*** TEXT FOR ANALYSIS Section Begins ***

And third, it would be a mistake to assume that the federal government has a monopoly on virtue, even—especially—on an issue that Supreme Court doctrine and public discourse traditionally cede to it. In fact, when it comes to matters such as integration policy, states and localities actually should be in the lead. More generally, a federalist debate can check, curb, and improve federal policy, even if in some instances it becomes appropriate for the federal government to take control. The rub is that identifying those instances depends on one’s ideological orientation, which makes it difficult to defend the case for a “progressive” or “conservative” federalism without sometimes abandoning structural principles in favor of political preferences or other substantive values.

Taken together, these principles mean that states and localities should be recognized as having substantial space to participate in debate through policy-making, including in ways traditionally left to the federal government acting alone. Defining the contours of that space is the central task for a theory of immigration federalism—a theory we need as the immigration debate forges ahead, with Congress or without. Despite the current congressional impasse, mayors, governors, the President and his executive branch, and interest groups are all hashing out the details of our immigration regime. That the Supreme Court weighed in on immigration federalism for the first time in three decades only makes it all the more crucial to develop a constructive policy approach to immigration federalism.

For the political strategist, understanding the dynamics of immigration federalism will help identify where the next political battles will be fought, and around what sorts of issues. For the policy wonk, embracing immigration federalism will be crucial to identifying the problem-solving potential of different intergovernmental relationships and regulatory arrangements. And for the “small-d” democrat, accepting immigration federalism will help give voice to variable public opinions on matters of fundamental national importance.

*** TEXT FOR ANALYSIS Section Ends ***

--- ACTIONS TO TAKE ---
1. Rewrite the passage on immigration federalism between "And third, it" and "other substantive values.", inclusive, substituting "national government" for every occurrence of "federal government".
2. Carry the passage on immigration federalism forward from its final sentence.

*** PROVIDED INFORMATION Section Begins ***

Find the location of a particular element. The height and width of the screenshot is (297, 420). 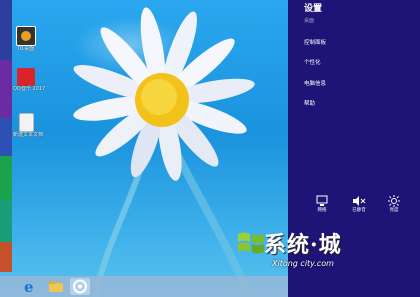

charm-subtitle: 桌面 is located at coordinates (310, 21).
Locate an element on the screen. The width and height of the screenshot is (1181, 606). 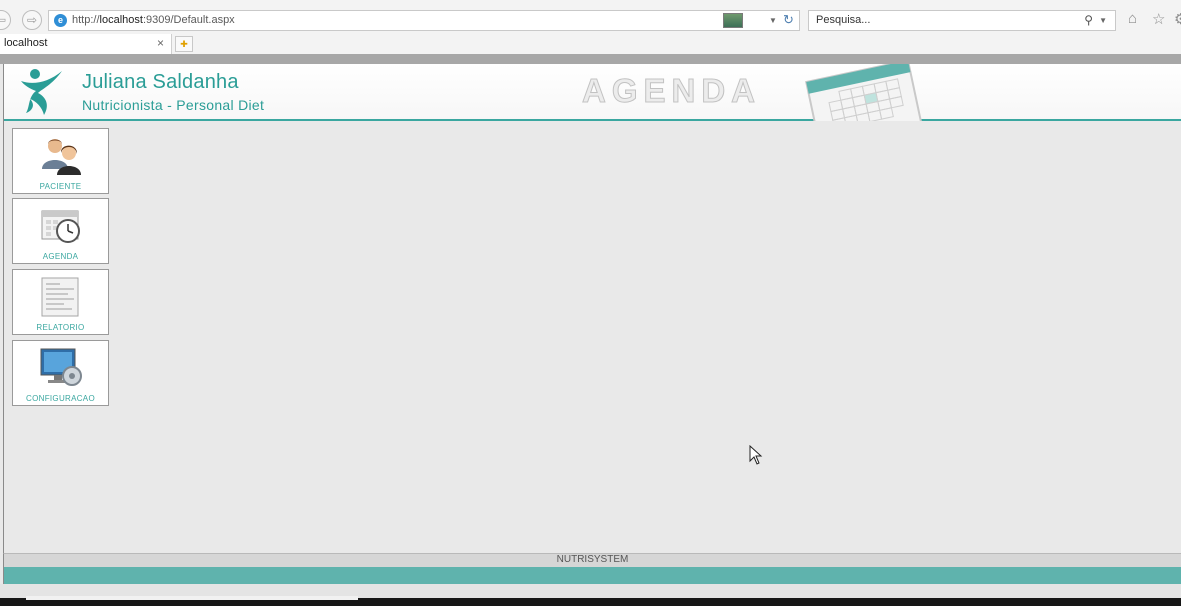
search-dropdown-icon: ▼ is located at coordinates (1103, 20).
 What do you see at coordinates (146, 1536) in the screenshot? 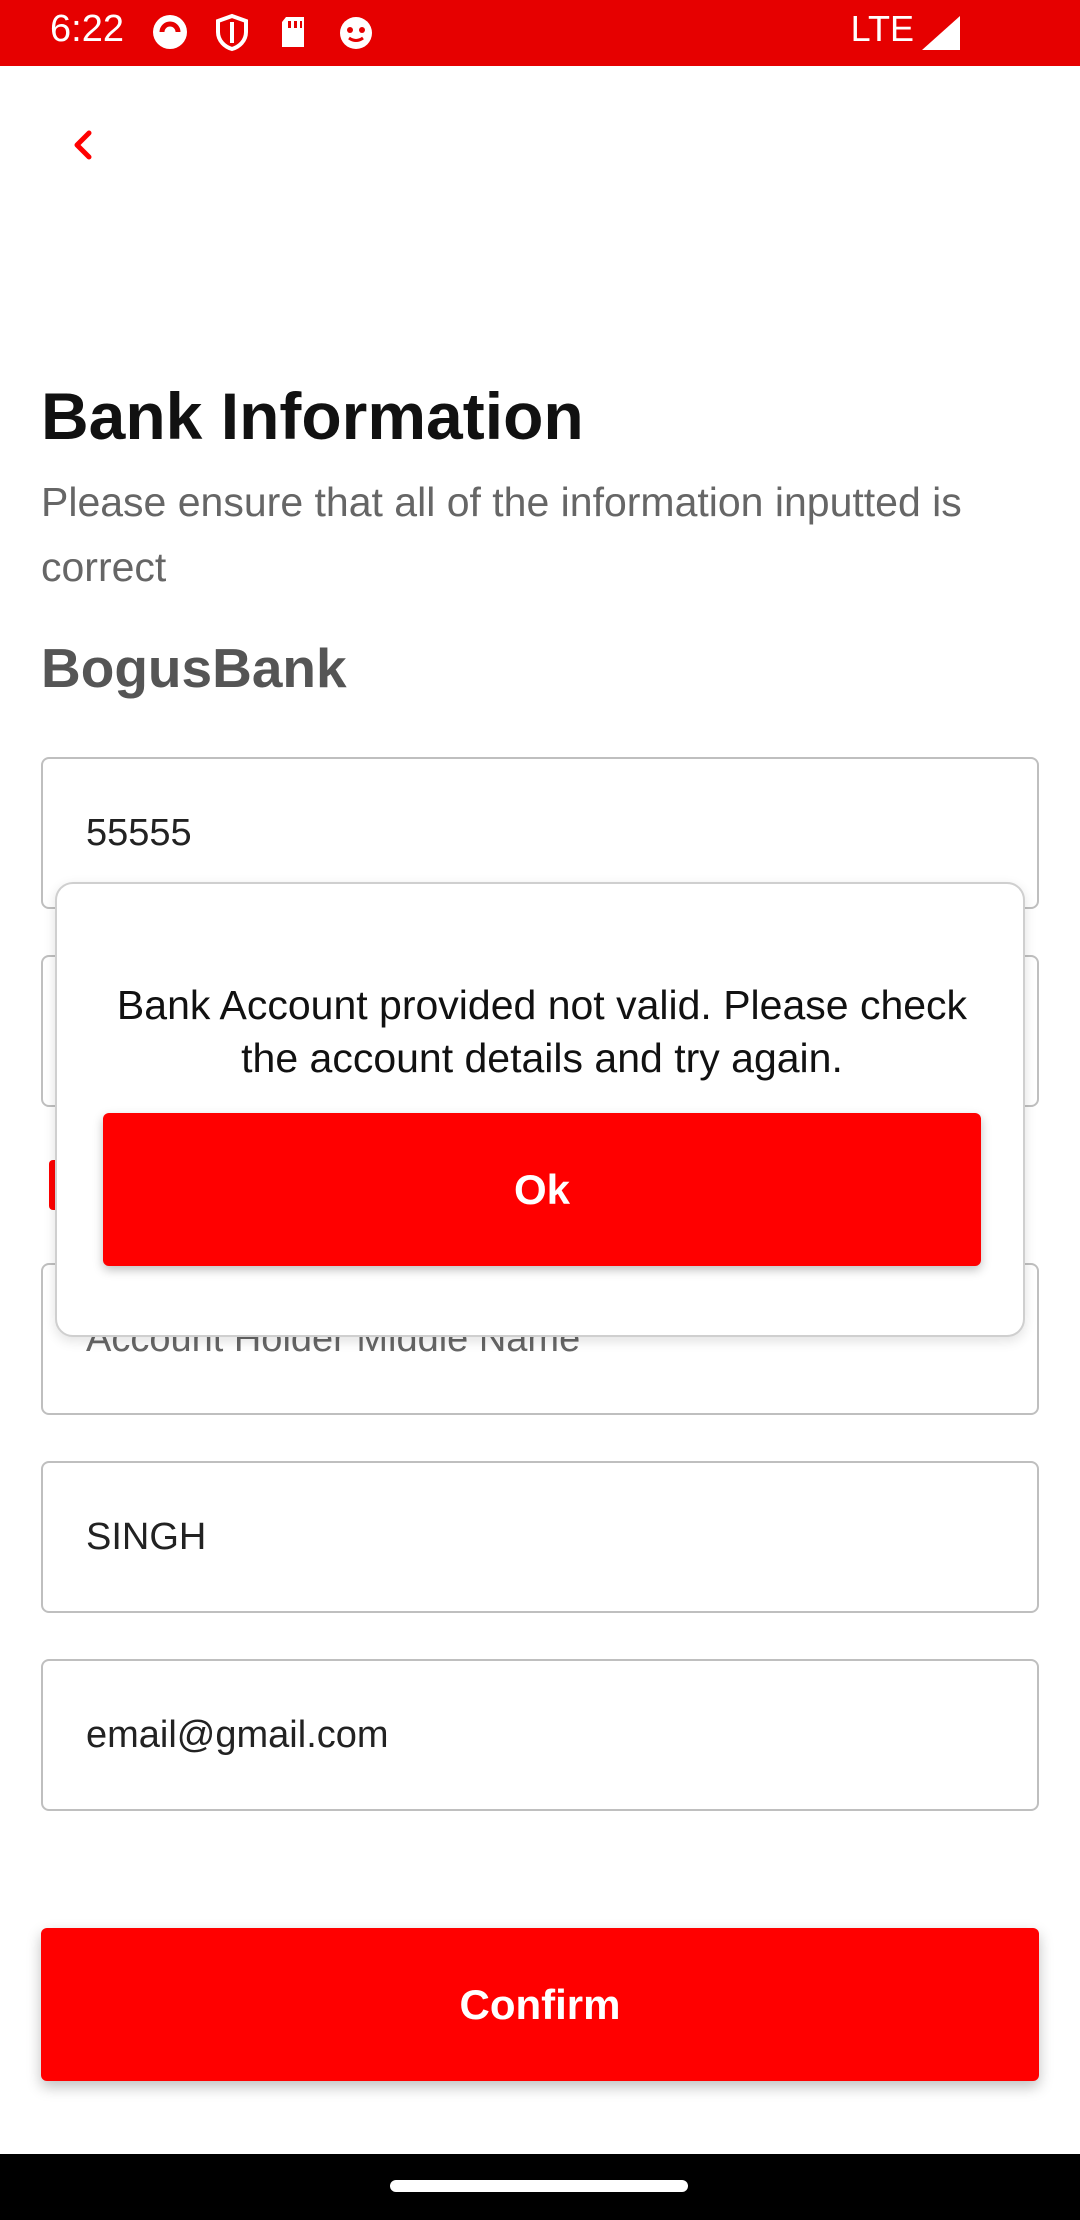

*** PROVIDED INFORMATION Section Ends ***

--- PER-TASK OUTPUTS ---
1.
And third, it would be a mistake to assume that the national government has a monopoly on virtue, even—especially—on an issue that Supreme Court doctrine and public discourse traditionally cede to it. In fact, when it comes to matters such as integration policy, states and localities actually should be in the lead. More generally, a federalist debate can check, curb, and improve federal policy, even if in some instances it becomes appropriate for the national government to take control. The rub is that identifying those instances depends on one’s ideological orientation, which makes it difficult to defend the case for a “progressive” or “conservative” federalism without sometimes abandoning structural principles in favor of political preferences or other substantive values.

2.
Federalism As the New Nationalism

To put the dynamics of immigration federalism in context, it’s helpful to pull back and examine federalism more generally. In a recent symposium in the Yale Law Journal, various scholars (myself included) explored how state and local politics and institutions increasingly shape our national politics and policy. As Heather Gerken writes in introducing the symposium’s central conceit—of “federalism as the new nationalism”—the institutions of federalism can serve as “tool[s] for improving national politics, strengthening a national polity, bettering national policymaking, entrenching national norms, consolidating national policies, and increasing national power. State power, then, is a means to achieving a well-functioning national democracy.”

This national democracy does not depend on the federal government always taking the lead; often, the federal government’s role in advancing debate will be secondary or complementary to activity at the state and local level. In many circumstances, immigration included, the federal government may itself have an interest in a decentralized debate. This is not to say that local concerns do not exist, or that the only value of decentralized government is in its facilitation of national conversations. Rather, it is to suggest that robust state and local institutions can and do contribute meaningfully to national integration and debate. Most moral and policy debates are nonlinear, and the institutions of federalism provide a framework for working out conflict and problem-solving over time.

This version of federalism has been on vivid display in recent years in the evolution of public opinion and policy in both conservative and progressive directions. On the conservative end of things, federalism has been central to shifting national discourse on gun rights (toward greater protection) and abortion rights (toward greater restriction). Activists have concentrated resources in receptive jurisdictions to advance their agendas in ways that would not have been possible if the target had been federal institutions alone.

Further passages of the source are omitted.